INSIGHTS is a school-based program that works with students, teachers, and parents to provide self-regulatory strategies to support children’s social-emotional skills and behaviors. All schools enrolled in the study served a high percentage of low-income students and families; the large majority of students in the sample were Black or Latinx. In collaboration with the Research Alliance for NYC Schools, the researchers accessed information on participating students’ standardized test scores when they were enrolled in third, fourth, fifth, and sixth grades. The team compared the English/Language Arts (ELA) and math test score outcomes in these grades for students assigned to INSIGHTS or to the comparison group — and also tested whether long-term impacts in these grades varied by students’ academic skills when they began elementary school.
The study reports three main findings:
- Students enrolled in a school randomly assigned to INSIGHTS in kindergarten and first grade had higher scores on the ELA standardized test in third and fourth grade, compared to students enrolled in a school assigned to the comparison group.

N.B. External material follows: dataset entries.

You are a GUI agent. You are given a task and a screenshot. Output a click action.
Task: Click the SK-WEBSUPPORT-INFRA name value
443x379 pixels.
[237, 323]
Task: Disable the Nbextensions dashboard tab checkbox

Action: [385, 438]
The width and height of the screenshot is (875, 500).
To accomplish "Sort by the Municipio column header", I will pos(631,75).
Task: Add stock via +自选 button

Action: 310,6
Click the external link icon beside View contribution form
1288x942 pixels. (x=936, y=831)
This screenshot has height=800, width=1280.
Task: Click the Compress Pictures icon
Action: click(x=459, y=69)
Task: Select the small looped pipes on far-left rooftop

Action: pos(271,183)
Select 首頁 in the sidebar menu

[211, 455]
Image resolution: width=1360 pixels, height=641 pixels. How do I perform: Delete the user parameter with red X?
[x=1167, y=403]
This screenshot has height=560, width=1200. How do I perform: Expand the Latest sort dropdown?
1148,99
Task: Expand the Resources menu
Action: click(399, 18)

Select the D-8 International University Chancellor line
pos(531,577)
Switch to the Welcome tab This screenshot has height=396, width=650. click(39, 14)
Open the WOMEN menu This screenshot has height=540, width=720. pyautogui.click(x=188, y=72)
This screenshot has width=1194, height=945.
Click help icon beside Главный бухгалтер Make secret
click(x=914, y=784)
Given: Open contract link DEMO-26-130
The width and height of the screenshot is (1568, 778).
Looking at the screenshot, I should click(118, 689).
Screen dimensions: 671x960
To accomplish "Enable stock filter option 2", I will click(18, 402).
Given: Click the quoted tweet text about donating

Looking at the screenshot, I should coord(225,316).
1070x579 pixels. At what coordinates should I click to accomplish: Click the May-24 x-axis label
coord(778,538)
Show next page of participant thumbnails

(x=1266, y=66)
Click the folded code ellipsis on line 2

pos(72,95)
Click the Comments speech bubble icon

- Students who began elementary school with better academic skills outperformed similar students in the comparison group on the ELA standardized tests in fourth, fifth, and sixth grade.
- There were no effects of INSIGHTS on math standardized test scores in any of the grades or for any subgroups.
Results indicate that social-emotional learning programs like INSIGHTS can have lasting effects on students’ academic skills, although benefits vary by grade and outcome domain. Moreover, programs may have differential benefits depending on students’ skills at school entry. Additional supports for children beginning school with lower levels of school readiness are likely needed.
“Considering evidence-based programming to support social-emotional learning in early elementary school may be one approach that schools and districts can use to make investments that can have longer-term payoffs for students,” said lead author Meghan McCormick, an MDRC research associate. “However, because effects vary across students, time, and outcomes, schools may also want to examine how to combine these early interventions with targeted supports for academic skills and for continuous social-emotional learning as children advance through later schooling.”